Exercise prompt: Please reproduce the data below exactly, from the first line through the line containing "Click the Extrusion", and leave every later line out.

Records for this task:
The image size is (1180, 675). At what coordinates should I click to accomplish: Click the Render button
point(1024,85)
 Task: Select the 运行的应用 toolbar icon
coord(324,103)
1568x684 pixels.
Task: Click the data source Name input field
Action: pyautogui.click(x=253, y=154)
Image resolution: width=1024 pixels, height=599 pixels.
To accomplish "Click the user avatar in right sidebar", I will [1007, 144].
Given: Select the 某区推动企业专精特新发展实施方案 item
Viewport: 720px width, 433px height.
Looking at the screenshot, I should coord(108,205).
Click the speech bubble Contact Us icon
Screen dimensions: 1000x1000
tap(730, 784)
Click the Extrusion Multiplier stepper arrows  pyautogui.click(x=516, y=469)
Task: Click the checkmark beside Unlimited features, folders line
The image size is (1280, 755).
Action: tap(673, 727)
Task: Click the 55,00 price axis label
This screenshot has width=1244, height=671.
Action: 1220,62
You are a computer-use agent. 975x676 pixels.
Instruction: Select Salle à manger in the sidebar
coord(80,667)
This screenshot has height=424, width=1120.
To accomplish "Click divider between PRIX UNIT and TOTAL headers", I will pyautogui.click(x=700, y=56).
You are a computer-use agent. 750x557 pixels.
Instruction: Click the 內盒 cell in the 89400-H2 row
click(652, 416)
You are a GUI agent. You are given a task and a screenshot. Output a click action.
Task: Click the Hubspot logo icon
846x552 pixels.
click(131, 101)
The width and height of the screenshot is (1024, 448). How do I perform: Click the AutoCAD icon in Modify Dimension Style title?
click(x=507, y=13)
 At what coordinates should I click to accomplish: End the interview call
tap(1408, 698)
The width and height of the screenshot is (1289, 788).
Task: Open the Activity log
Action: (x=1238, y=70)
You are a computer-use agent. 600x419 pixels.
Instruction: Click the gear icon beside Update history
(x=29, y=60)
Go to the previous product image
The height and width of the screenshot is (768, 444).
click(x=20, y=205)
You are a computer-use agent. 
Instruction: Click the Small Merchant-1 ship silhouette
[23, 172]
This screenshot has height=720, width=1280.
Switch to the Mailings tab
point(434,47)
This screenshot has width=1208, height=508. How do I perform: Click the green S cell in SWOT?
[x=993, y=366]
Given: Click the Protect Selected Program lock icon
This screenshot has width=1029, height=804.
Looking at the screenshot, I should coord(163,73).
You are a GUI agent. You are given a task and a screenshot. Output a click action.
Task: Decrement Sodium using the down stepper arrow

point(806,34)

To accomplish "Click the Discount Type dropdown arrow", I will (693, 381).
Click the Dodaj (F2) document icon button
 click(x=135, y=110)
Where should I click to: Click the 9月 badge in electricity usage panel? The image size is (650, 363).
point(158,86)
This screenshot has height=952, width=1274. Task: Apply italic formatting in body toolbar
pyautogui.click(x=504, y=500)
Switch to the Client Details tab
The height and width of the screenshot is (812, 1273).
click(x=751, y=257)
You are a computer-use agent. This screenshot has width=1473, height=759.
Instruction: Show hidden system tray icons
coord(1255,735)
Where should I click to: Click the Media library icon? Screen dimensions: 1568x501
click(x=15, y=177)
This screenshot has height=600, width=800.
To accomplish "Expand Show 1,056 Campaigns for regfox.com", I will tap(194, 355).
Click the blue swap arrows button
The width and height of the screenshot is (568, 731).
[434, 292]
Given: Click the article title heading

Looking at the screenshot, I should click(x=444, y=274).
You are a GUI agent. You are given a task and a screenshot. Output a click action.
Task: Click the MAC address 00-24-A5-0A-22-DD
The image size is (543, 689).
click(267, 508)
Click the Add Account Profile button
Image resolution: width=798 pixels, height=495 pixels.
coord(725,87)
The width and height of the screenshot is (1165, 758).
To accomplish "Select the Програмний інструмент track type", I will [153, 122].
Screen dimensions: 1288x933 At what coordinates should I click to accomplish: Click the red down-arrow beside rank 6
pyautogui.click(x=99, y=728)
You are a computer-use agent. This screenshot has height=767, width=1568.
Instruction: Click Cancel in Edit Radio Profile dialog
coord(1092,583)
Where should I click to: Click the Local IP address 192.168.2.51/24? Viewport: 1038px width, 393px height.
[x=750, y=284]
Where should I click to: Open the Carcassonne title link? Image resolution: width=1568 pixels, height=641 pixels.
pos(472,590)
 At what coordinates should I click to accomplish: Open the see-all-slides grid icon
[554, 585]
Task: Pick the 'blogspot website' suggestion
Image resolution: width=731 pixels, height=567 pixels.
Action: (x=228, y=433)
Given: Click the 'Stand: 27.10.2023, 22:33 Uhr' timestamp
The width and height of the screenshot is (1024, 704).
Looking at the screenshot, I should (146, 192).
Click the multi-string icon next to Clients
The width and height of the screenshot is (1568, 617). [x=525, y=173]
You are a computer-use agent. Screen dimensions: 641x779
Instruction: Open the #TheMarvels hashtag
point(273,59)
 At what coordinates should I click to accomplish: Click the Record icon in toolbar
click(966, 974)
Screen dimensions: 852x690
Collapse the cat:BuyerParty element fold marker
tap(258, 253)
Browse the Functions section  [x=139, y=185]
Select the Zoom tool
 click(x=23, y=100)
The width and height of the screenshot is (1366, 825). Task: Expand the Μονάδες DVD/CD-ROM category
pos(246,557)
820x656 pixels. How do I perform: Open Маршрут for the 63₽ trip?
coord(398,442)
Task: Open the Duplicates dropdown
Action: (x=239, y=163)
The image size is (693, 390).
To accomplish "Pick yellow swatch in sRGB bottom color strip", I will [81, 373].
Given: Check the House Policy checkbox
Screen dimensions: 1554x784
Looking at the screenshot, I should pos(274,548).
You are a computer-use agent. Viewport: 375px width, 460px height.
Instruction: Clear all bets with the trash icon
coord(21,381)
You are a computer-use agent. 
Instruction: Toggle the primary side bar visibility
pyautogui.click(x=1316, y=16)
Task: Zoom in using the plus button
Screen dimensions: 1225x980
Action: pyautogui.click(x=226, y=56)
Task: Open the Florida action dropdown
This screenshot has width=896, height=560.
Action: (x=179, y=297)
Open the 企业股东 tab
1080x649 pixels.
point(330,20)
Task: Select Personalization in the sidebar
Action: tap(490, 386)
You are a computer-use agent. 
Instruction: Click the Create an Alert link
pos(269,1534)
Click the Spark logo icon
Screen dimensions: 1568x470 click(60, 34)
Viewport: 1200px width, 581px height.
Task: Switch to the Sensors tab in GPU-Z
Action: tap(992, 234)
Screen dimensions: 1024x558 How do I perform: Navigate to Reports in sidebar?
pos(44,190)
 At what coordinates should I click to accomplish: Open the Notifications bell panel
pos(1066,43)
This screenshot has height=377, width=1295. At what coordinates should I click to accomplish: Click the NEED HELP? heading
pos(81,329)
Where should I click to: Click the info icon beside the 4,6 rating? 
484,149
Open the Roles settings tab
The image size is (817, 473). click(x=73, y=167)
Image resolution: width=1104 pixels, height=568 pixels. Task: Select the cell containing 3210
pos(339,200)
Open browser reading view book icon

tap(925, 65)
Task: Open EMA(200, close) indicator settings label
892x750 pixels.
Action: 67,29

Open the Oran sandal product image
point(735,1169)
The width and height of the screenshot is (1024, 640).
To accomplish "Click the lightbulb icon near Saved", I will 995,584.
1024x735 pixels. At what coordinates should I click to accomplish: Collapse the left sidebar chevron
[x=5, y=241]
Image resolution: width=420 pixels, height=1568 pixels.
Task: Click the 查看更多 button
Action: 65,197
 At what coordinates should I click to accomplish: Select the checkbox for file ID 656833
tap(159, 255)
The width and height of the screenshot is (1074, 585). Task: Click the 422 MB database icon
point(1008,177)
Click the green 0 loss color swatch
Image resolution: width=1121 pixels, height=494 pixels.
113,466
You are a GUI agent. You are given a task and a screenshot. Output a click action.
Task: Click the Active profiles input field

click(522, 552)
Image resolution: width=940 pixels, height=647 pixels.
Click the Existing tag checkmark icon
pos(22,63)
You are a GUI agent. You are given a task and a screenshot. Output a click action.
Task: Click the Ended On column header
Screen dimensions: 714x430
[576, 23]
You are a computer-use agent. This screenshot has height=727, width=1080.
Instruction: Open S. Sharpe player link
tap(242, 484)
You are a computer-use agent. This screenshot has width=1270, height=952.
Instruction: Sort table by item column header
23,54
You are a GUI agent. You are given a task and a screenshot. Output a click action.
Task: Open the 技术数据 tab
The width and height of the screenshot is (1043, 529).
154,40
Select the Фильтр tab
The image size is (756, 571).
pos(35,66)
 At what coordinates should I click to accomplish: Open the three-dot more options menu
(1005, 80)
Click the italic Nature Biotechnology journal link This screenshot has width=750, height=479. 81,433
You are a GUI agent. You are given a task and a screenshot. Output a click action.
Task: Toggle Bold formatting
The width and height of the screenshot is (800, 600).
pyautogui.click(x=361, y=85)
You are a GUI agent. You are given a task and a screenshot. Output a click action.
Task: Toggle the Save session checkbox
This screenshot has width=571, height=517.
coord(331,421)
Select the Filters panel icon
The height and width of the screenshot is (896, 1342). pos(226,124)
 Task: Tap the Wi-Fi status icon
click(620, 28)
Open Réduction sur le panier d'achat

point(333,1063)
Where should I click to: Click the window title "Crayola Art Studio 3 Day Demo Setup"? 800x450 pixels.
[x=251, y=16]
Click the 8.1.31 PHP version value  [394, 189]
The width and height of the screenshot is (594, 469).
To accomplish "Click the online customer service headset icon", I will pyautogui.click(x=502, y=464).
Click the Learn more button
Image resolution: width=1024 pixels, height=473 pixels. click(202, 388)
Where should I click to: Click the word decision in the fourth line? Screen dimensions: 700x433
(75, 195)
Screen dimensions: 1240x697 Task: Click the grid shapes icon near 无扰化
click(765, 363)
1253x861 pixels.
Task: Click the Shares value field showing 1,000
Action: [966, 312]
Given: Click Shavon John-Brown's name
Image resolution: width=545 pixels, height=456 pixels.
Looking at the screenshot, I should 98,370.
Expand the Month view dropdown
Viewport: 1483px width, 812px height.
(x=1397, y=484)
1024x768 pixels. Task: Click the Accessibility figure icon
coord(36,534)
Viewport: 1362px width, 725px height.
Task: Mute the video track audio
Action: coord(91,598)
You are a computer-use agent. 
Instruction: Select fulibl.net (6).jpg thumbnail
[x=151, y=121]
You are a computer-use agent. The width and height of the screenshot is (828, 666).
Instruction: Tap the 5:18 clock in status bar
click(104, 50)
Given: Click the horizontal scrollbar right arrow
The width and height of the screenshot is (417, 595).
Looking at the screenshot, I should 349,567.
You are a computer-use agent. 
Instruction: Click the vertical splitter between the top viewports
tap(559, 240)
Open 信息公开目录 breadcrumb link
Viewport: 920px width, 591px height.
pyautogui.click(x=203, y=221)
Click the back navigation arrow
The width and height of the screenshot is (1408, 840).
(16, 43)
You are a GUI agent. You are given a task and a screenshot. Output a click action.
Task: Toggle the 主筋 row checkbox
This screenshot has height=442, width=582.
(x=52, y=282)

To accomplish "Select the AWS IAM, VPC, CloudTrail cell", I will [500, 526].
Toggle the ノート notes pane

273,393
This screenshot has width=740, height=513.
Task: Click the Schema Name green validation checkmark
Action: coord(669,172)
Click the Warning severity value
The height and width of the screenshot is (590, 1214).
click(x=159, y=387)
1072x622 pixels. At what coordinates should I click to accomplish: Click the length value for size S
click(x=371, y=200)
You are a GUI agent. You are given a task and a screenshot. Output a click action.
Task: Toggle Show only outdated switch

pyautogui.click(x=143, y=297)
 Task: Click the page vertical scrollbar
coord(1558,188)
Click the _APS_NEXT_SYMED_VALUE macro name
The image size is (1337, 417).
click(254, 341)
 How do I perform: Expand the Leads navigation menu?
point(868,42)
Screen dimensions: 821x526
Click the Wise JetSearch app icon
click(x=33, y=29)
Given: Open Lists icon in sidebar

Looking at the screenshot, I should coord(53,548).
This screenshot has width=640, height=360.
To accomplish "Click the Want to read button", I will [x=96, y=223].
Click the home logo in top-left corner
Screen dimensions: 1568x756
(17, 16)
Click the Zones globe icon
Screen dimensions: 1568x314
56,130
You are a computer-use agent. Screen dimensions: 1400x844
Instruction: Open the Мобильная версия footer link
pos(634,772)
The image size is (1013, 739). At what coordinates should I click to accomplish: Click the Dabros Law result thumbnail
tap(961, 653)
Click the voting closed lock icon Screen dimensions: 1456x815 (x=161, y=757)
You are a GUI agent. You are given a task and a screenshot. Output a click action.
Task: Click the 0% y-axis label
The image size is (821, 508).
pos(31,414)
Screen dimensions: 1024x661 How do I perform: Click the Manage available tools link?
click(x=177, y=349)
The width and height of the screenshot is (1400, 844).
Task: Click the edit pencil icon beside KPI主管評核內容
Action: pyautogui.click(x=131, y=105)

Written reply:
The image size is (1180, 675). At what coordinates should I click to accomplish: Click the Render button
point(1024,85)
 Task: Select the 运行的应用 toolbar icon
coord(324,103)
1568x684 pixels.
Task: Click the data source Name input field
Action: pyautogui.click(x=253, y=154)
Image resolution: width=1024 pixels, height=599 pixels.
To accomplish "Click the user avatar in right sidebar", I will [1007, 144].
Given: Select the 某区推动企业专精特新发展实施方案 item
Viewport: 720px width, 433px height.
Looking at the screenshot, I should coord(108,205).
Click the speech bubble Contact Us icon
Screen dimensions: 1000x1000
tap(730, 784)
Click the Extrusion Multiplier stepper arrows  pyautogui.click(x=516, y=469)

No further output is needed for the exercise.